> **Task brief**: Below are the records; give again exactly the lines that run from the one with "Pay Per GB tab" through the last line.

Items from a dataset
--- START ---

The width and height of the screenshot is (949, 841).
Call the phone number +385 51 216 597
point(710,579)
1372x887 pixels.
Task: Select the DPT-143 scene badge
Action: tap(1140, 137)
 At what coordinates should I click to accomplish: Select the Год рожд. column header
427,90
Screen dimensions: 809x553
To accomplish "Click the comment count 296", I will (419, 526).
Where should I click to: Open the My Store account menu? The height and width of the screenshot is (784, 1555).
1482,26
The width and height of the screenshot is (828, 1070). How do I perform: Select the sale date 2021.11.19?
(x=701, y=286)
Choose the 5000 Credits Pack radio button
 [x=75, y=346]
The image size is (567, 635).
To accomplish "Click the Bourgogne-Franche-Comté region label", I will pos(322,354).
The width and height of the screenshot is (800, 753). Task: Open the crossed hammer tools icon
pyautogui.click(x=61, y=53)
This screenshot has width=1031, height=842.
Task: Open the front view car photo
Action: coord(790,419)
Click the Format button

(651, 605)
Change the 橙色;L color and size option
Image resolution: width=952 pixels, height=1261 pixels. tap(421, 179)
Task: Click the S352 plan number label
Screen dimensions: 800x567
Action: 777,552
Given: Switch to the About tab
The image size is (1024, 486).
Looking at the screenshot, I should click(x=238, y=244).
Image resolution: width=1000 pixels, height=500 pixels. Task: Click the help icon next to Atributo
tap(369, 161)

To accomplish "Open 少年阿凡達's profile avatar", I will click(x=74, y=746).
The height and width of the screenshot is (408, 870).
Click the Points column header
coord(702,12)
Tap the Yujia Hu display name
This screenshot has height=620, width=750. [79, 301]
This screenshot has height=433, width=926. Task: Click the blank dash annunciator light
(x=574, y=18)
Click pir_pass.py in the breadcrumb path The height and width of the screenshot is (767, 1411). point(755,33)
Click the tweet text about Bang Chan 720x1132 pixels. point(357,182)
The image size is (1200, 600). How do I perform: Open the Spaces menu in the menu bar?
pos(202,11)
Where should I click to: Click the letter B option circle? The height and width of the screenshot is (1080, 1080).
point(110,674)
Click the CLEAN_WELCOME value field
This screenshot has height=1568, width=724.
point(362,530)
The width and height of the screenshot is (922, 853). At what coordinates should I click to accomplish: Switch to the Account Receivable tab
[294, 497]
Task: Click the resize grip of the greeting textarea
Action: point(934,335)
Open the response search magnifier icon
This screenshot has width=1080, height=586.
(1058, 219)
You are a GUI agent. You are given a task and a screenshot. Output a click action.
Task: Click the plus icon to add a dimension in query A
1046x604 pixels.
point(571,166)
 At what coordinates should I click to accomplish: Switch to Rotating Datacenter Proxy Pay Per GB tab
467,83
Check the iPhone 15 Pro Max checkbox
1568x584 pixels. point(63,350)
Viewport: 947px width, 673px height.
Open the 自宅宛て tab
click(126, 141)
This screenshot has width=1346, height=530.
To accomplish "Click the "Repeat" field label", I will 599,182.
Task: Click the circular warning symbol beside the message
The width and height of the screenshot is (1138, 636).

--- END ---

> **Output below**:
 At what coordinates should I click to accomplish: Switch to Rotating Datacenter Proxy Pay Per GB tab
467,83
Check the iPhone 15 Pro Max checkbox
1568x584 pixels. point(63,350)
Viewport: 947px width, 673px height.
Open the 自宅宛て tab
click(126, 141)
This screenshot has width=1346, height=530.
To accomplish "Click the "Repeat" field label", I will 599,182.
Task: Click the circular warning symbol beside the message
The width and height of the screenshot is (1138, 636).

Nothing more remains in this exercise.